Faith counts in the US presidential election
Michael W. Higgins details how US presidential candidates have played the faith card to date

The current Irish election cycle, the recent Canadian election, and the British election as well, were not without their ”values” discussions, but one would be very hard pressed to say that theological or philosophical matters held sway. Faith-specific matters were and are of marginal consideration, perceived as potentially divisive, and best neutered.

That is not how it works in the United States.

First, the Republicans. Coming out of the polarising and surprising dynamic of the Iowa caucuses one would have to be from a different planet not to notice how determinative religion is as a political factor in US elections, particularly of the presidential type.

The endlessly offensive, utterly predictable (yes, predictable), bombastic, and frightfully amusing and pugilistic Donald Trump was upended, mustering fewer delegates and placing second to the fiercely pious Ted Cruz. The latter’s appeal to American Evangelicals was blatant and relentless and, in its way, deeply shrewd.

Cruz’s “Christian” credentials enjoy a credibility and constancy among believers that the more decadent Trump could only dream of. Trump’s wayward religiosity, platitudinous posturings, and peculiarly limited grasp of the Christian essentials, in the end proved a harder sell than he imagined.

Desperate

Not all Evangelicals are as credulous, as desperate, as myopic as he rates them. They surprised him and went for the “genuine goods”.

Cruz is, however, no model of Christian tolerance, inter-religious openness, and sophisticated theological sensibility. He wraps his faith in the flag; Jesus is an American, or ought to be; Muslims need not be banned, per Trump’s suggestion, but they are suspect; social and economic justice have the smell of Satan about them; apocalypse is just around the corner.

The third place winner in the Iowa caucus is the Cuban-American Catholic, Marco Rubio. He, too, has strong appeal in Evangelical quarters, is disposed to change his policy positions according to the shifting currents of public opinion (quite the reversal on Immigration and Obamacare, for instance, when he realised his pro-Barack sympathies were getting him into difficulty), has huge cred with the growing Hispanic community in the States, and juggles his Catholic convictions with his enthusiasm for Evangelicals rather adroitly if too obviously.

He is emerging as the very likely moderate choice among mainstream Republicans appalled by the circus-like antics of Trump and the zealous nativism of Cruz.

And now for the Democrats.

Martin O’Malley, the Catholic former mayor of Baltimore and governor of Maryland, is now out of the running. He placed poorly as expected, and has never really been tested. A progressive social justice Catholic, he was always disadvantaged because of the extraordinary Establishment support for Hilary Clinton, past senator, secretary of state, first lady, and favoured democratic presidential nominee. Too bad.

Phenomenon

The Jewish Socialist from Vermont, Bernie Sanders, is giving Mrs Clinton a run for her money.  He may be able to replicate the Obama phenomenon and eclipse her rise only to fall in the end to the Catholic Rubio.
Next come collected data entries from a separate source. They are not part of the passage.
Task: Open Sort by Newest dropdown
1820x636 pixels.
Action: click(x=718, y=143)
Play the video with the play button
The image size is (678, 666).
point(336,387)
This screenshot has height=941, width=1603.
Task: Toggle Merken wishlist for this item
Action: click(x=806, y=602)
That is why the Democrats are likely to rally behind Clinton, a politico who plays the religion card rarely, and who will offset by her temperateness the radical buffoonery of a Trump or the insidious conservatism of a Cruz.

Rubio would be a palpable threat and a Catholic presidential candidate more acceptable to a conservative Catholic hierarchy than ever John Kerry was, or even the sanctimonious Rick Santorum, a former governor of Pennsylvania and a current candidate for the Republican nomination running below the Catholic governor of New Jersey, Chris Christie.

Faith counts in American political arithmetic. So does public piety, crass manipulation of people of faith, and a dangerous coupling of Christianity with the American way.